Emphasising education and awareness as part of a comprehensive financial wellbeing strategy is crucial, considering how recent external factors have impacted financial challenges for individuals across various income levels.
That was the conclusion of a panel debate on wellbeing, financial resilience and the cost-of-living crisis with LCP head of financial wellbeing Heidi Allan, Corinthian Benefits head of proposition development Natasha Newby and Benefiz client director Sorangi Shah.
The discussion covered the effectiveness of different benefits in fostering financial wellbeing, innovations by providers in product offerings, methods used by employers to gauge the success of their support initiatives, and the role of a wellbeing strategy in advancing ED&I objectives.
According to the panel, a robust financial wellbeing strategy should focus on education, awareness, and a range of benefits like financial advisors, coaches, pensions, and discounts. Effective communication is particularly vital as people often lack awareness of available resources.
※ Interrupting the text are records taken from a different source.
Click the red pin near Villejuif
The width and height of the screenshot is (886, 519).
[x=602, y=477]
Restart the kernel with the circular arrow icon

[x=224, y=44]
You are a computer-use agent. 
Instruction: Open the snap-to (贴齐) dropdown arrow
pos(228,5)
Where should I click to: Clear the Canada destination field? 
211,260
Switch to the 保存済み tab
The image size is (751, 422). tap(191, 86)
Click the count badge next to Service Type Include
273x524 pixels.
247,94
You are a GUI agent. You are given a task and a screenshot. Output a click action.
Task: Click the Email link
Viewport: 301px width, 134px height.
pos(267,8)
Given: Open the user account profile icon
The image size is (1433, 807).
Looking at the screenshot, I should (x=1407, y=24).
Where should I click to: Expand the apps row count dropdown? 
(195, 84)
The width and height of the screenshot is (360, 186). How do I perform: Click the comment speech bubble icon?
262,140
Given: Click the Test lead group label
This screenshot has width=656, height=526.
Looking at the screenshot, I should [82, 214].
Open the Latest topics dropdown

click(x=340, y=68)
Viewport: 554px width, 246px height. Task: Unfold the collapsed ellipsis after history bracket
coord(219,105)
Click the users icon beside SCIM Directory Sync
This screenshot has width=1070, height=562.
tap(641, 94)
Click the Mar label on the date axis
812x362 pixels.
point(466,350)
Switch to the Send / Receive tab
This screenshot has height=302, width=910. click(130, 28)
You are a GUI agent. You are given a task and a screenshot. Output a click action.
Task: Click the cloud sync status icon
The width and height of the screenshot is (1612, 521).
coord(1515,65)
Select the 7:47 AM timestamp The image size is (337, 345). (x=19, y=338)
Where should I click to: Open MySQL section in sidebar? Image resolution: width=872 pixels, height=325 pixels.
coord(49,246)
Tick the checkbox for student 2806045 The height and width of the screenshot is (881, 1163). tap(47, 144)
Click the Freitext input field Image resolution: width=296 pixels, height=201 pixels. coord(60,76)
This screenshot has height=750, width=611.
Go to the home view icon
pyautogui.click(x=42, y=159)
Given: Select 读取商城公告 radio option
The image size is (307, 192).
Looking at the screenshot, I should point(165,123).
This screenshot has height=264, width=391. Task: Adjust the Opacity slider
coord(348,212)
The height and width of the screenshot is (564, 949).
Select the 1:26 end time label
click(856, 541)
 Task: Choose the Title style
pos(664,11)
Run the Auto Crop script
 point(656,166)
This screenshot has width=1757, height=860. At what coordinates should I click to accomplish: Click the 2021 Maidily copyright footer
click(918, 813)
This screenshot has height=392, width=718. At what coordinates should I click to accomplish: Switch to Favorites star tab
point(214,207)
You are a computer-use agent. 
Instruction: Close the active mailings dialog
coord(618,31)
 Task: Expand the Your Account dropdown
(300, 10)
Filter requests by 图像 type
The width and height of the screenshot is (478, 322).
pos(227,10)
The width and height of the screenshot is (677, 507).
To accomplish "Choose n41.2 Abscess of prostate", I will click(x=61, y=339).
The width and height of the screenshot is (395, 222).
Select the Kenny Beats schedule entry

Shah said: “At the beginning of the cost of living crisis we saw a lot of employers offering direct financial support such as giving one-off payments and pay increases but I don’t think that’s really sustainability. It works for a period of time and might work for some employers but not all employers will be able to do that. I think the cornerstone of any financial wellbeing strategy has to be around education and awareness and then having a range of financial wellbeing benefits, that’s everything from access to advisers, financial coaches, pensions and discounted schemes.”
Newby added: “The engagement and communications piece is key because people don’t know what they don’t know.”
Allan emphasises the significance of addressing financial behaviour and education as essential solutions for financial issues caused by overspending and poor budgeting skills, rather than relying on salary increases.
Allan: “It all comes back to education, knowledge and understanding. If you put a salary advance type product in place and somebody’s got negative behaviours and they’re overspending and maybe they’re not sure where their money is actually going, by giving access to their earned income earlier, you’re not really helping the problem. You’re not addressing the behaviour that got them into that situation in the first place.”
Allan also noted that the increasing emphasis on financial wellbeing in corporations is driven by external factors affecting higher-income individuals.
She added: “One of the reasons why we’re seeing financial wellbeing become more of a conversation and rising up the agenda for a lot of corporates is because for the first time ever we’ve had so many different situations that have all come together resulting in people of higher incomes feeling the pinch. That is not through negative behaviours or poor decision making but because of circumstances outside of their control such as cost of living, rising energy prices, rising food prices, rising mortgage prices.”
Shah added to this point by highlighting that these external factors are impacting different people differently.
Shah said: “We have a lot of challenges that have affected different people in different brackets. There’s a lot of attention being put on people on the bread line but I think when you’re looking at your workforce you have to look at the whole range of people that are working with you and helping them.”